EU could tighten sanctions if NKorea stages new weapons tests
Brussels (AFP) April 09, 2013 - The European Union would consider tightening sanctions on North Korea if it stoked already high tensions with more missile or nuclear weapon tests, a senior EU official said Tuesday.

As Pyongyang warned the Korean peninsula faced "thermo-nuclear" war and advised foreigners in South Korea to consider leaving, the EU official said the situation was worrying but that hostilities did not appear to be imminent.

The official, who declined to be named, said the seven EU countries with embassies in the North Korean capital had not seen any preparations for war on the ground and "they are not considering evacuation at the moment."

Last week, North Korea told the embassies to consider withdrawing by Wednesday as it could not ensure the safety of their personnel if conflict broke out.

Britain, Bulgaria, the Czech Republic, Germany, Poland, Romania and Sweden have diplomatic posts in Pyongyang.

North Korea has steadily ramped up its war rhetoric in recent months, claiming that the United States planned to attack it and that it was ready to use nuclear weapons.

The senior official said the EU was closely following a "very volatile" situation, adding that member states were looking at what further sanctions could be imposed.

The EU imposed sanctions, in line with UN approval, following a North Korean ballistic missile test in December and its third nuclear bomb test in February.

The sanctions ban trade in components and raw materials that could be used in weapons development, and impose a travel ban and asset freeze on some 26 North Korean individuals and 33 entities.

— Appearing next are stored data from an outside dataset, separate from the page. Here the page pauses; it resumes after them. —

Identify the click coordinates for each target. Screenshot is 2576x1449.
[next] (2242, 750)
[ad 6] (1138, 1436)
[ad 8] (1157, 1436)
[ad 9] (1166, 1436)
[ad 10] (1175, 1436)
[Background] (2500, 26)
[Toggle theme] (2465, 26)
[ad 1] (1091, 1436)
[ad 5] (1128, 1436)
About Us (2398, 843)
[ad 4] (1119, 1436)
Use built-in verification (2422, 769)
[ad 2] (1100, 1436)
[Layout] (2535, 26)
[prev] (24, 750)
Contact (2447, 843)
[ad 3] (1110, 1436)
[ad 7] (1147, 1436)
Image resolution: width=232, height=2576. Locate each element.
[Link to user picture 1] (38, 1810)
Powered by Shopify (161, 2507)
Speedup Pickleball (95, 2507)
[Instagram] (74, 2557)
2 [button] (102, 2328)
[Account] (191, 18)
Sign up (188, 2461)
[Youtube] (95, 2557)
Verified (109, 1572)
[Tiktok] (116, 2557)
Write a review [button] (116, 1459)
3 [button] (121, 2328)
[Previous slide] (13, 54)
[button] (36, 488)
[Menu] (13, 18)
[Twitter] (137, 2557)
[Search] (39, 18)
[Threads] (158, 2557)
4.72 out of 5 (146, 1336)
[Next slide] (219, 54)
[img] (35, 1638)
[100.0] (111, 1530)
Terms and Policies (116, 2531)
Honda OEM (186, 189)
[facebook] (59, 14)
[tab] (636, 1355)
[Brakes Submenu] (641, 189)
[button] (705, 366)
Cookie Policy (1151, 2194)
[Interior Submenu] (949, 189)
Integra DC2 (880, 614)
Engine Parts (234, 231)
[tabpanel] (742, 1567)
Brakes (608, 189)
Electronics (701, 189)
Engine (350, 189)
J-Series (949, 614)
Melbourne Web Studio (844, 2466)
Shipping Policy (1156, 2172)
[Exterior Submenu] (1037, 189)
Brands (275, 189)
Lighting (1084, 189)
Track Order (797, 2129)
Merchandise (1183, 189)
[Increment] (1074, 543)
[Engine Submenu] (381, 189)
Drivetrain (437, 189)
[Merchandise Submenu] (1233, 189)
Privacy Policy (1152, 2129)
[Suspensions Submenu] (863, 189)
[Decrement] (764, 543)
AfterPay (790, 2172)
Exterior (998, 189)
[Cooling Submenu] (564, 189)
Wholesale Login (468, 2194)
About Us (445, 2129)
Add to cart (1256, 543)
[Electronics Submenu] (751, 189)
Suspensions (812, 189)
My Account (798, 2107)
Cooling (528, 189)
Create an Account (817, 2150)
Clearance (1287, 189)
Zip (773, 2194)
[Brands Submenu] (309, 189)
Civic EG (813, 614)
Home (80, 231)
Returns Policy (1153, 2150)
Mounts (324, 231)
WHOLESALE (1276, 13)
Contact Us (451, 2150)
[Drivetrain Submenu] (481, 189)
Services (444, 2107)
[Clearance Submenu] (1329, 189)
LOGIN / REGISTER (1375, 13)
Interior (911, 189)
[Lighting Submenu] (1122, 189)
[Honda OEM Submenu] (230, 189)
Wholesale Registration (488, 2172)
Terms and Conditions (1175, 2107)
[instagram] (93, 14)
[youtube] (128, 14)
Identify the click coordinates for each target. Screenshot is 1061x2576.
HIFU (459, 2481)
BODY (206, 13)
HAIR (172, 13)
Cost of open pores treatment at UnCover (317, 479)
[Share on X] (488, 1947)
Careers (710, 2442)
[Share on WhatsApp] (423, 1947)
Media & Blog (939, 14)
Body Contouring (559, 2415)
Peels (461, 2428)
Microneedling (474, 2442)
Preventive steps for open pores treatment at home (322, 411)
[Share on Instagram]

Washington is pressing the case to also impose sanctions on North Korea's Foreign Trade Bank (FTB) to limit Pyongyang's access to foreign currency which helps fund its nuclear programme.

The EU official said that while new steps were being looked at, there was also some concern about the possible impact on NGOs in North Korea, which provide food and medical aid to the isolated country and use the FTB for their work.

South Korea's Yonhap news agency reported Tuesday that Pyongyang had completed preparations for a missile test-launch, possibly to coincide with April 15 celebrations for the birthday of late state founder Kim Il-Sung.

A prominent South Korean lawmaker said on Tuesday his country should consider developing nuclear weapons or bringing back a former US arsenal as a way to pressure North Korea and its ally China.

Chung Mong-Joon, a billionaire businessman who belongs to the ruling conservative New Frontier Party, said on a visit to Washington that the latest crisis with North Korea showed that diplomacy had failed with Pyongyang.

"The lesson of the Cold War is that against nuclear weapons, only nuclear weapons can hold the peace," Chung said, citing the previous long-standing nuclear stand-off between the Western allies and the Soviet bloc.

The former presidential candidate argued that South Korea has the right to withdraw from the Non-Proliferation Treaty and then to match North Korea's nuclear work step-by-step, only stopping if Pyongyang does likewise.

"It would send a clear warning that, by continuing its nuclear program, North Korea is releasing the nuclear genie in East Asia," Chung told a conference of the Carnegie Endowment for International Peace.

"North Korea -- and for that matter China as well -- should know that South Korea has this option if it persists in possessing nuclear weapons," he said, referring to Beijing's alliance with Pyongyang.

Chung, in a view endorsed by some US Republicans, said the United States also had the option to return to South Korea the nuclear weapons which it withdrew in 1991 at the end of the Cold War against the Soviet Union.

The remarks by Chung, the son of the founder of the Hyundai conglomerate, are not mainstream and few experts expect a country that has tried hard to use pop culture to give itself a friendly image to seek a nuclear arsenal.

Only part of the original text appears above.